Families can sometimes lose sight of the fact that the demands of full-time caregiving are more then any one person can realistically manage. Understandably though, they may resist the thought of moving a loved one to a care facility.
In making the decision of when to move, there are no right or wrong answers. All caregivers, families, and persons with dementia are unique and will have different circumstances. Friends, doctors, and individual family members will each have opinions about when or if someone should be moved.
However, for most of you the decision to move a loved one is based on a combination of practical, psychological and/or medical reasons that may include one of more of the following:
Caregivers own health is being compromised (including sleep deprivation). Caregivers own physical limitations (lifting, mobility). Caregiver is experiencing loss of work and/or the inability to manage other household or family responsibilities. Sufficient respite support or qualified home care are not available or become unaffordable. Symptoms of the disease are evident and challenging to manage at home (incontinence, aggression, paranoia, wandering).
Person with disease needs more supervision than can be provided at home. Home environment is no longer safe (negotiating stairs, getting in and out of bathroom, narrow doorways). Person with disease is becoming more dependent with more activities of daily living such as eating, dressing, bathing. Person with disease is experiencing weight loss, dehydration or simply refusing to eat. Proper medication management is compromised. Person with disease no longer recognizes home as home.
Even when a thoughtful decision is made to a move a loved one, caregivers are bound to feel sadness, grief, fear, and probably plenty of guilt. These feeling are normal. Caregivers may feel guilty over not upholding old promises to parents or spouses, or they may fear what others will think or say, or fear that the care will be inferior. In addition, the decision underscores the inevitable decline of their loved one, resulting in further sadness and grief.

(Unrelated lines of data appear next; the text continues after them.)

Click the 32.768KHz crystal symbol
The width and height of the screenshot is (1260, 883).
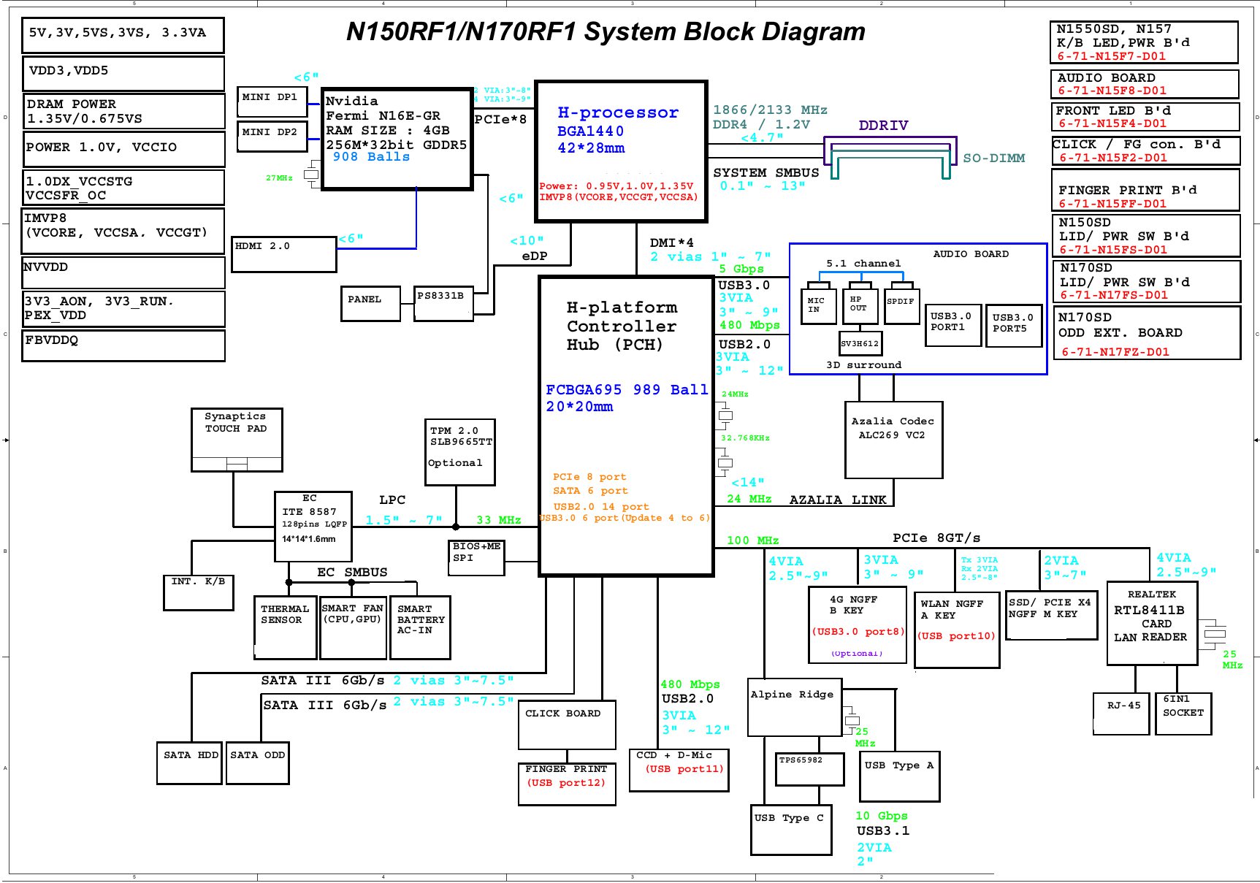725,462
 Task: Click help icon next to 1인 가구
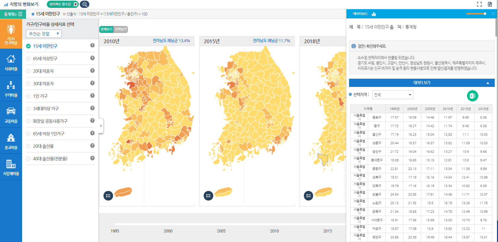click(93, 96)
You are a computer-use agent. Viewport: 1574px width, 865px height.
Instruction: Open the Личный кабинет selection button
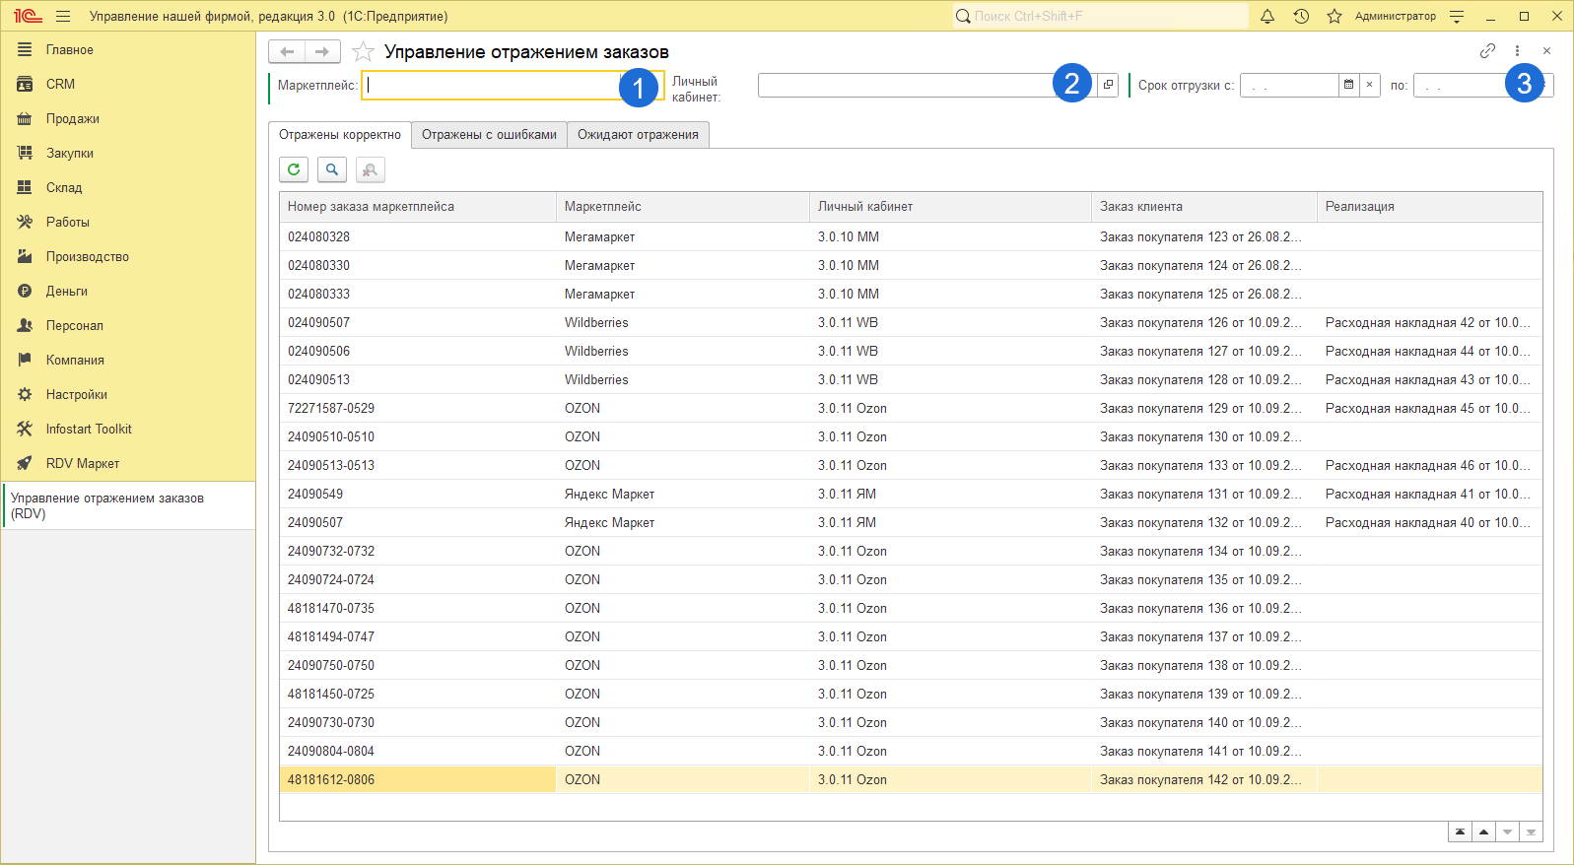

Once the move is made, many families say it was harder than they had imagined, and that they probably waited too long. The degree to which you can reasonably adjust to the transition is often associated with the planning that was done before the move. In other words, accepting the move seems to be less painful when families feel that they took the time to explore options and then made the best decision they could.
Keep in mind that the role of caregiver doesn't abruptly end once a loved one lives elsewhere, it just changes. You still play a vital role as your loved one's caregiving advocate. However, without direct care responsibilities, you can resume with renewed appreciation the time you spend with other loved ones.
Finally, if you love someone with Alzheimer's disease, remember you are entitled to have a life of your own. Taking care of yourself is a gift to your loved ones as well as yourself. You simply cannot meet every demand. Your thoughts and feeling are normal. You feel guilty because you love.
"The promise to always keep mother at home might have been made with the best intentions and hopes, but inherent in that commitment is the idea that the family will do what is best for Mother. It may be a promise that should be broken, because keeping mother at home may not be best for her."
- from "The Best Friends Approach to Alzheimer's Care".